Exercise brief >>
An exact reproduction of the data below is expected, free of images.

───── Dataset excerpts ─────

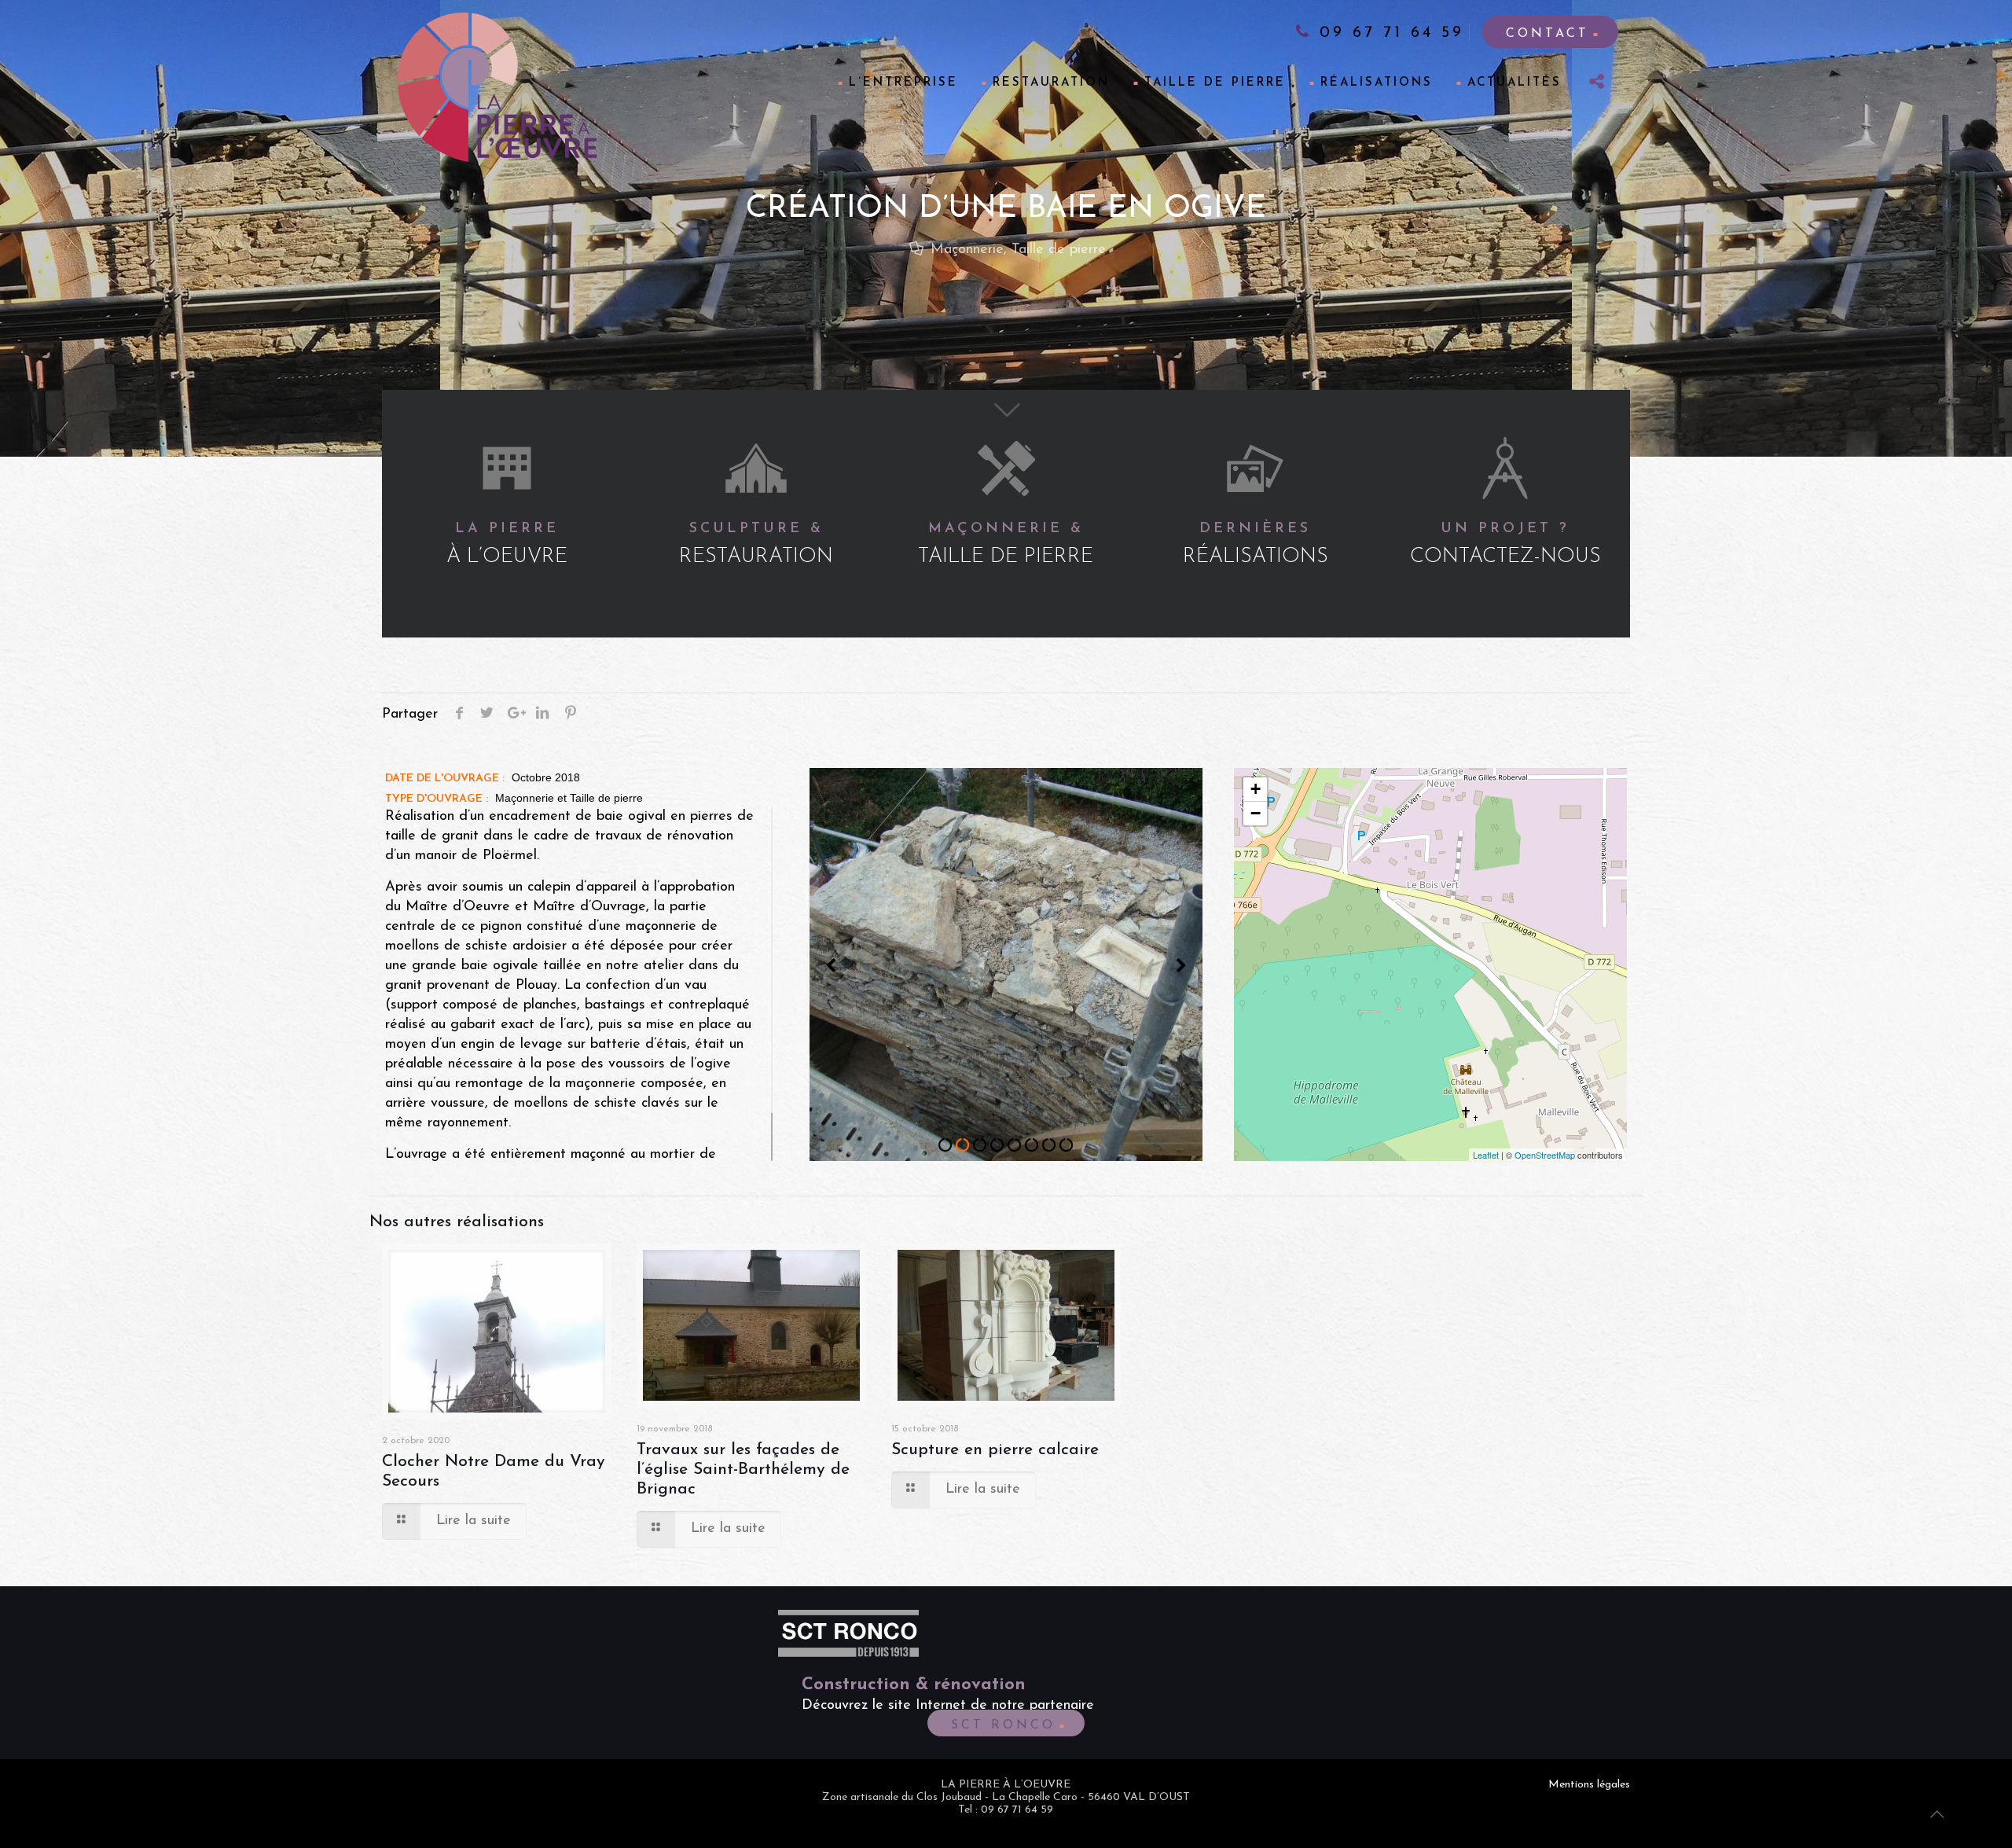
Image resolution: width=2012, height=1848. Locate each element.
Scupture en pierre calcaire (995, 1450)
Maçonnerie (967, 250)
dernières (1255, 545)
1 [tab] (945, 1145)
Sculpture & (756, 545)
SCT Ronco (1003, 1725)
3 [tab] (980, 1145)
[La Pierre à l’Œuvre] (497, 87)
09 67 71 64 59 (1388, 33)
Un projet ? (1505, 545)
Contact (1547, 34)
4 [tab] (997, 1145)
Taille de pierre (1059, 250)
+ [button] (1255, 789)
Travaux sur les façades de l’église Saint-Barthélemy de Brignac (743, 1469)
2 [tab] (963, 1145)
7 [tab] (1049, 1145)
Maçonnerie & (1005, 545)
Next (1181, 966)
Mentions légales (1589, 1785)
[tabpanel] (1006, 964)
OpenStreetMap (1545, 1154)
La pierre (506, 545)
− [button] (1255, 813)
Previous (831, 966)
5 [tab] (1015, 1145)
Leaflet (1486, 1154)
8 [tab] (1066, 1145)
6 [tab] (1032, 1145)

─────

Output of the task >>
Image resolution: width=2012, height=1848. Locate each element.
Scupture en pierre calcaire (995, 1450)
Maçonnerie (967, 250)
dernières (1255, 545)
1 [tab] (945, 1145)
Sculpture & (756, 545)
SCT Ronco (1003, 1725)
3 [tab] (980, 1145)
[La Pierre à l’Œuvre] (497, 87)
09 67 71 64 59 (1388, 33)
Un projet ? (1505, 545)
Contact (1547, 34)
4 [tab] (997, 1145)
Taille de pierre (1059, 250)
+ [button] (1255, 789)
Travaux sur les façades de l’église Saint-Barthélemy de Brignac (743, 1469)
2 [tab] (963, 1145)
7 [tab] (1049, 1145)
Maçonnerie & (1005, 545)
Next (1181, 966)
Mentions légales (1589, 1785)
[tabpanel] (1006, 964)
OpenStreetMap (1545, 1154)
La pierre (506, 545)
− [button] (1255, 813)
Previous (831, 966)
5 [tab] (1015, 1145)
Leaflet (1486, 1154)
8 [tab] (1066, 1145)
6 [tab] (1032, 1145)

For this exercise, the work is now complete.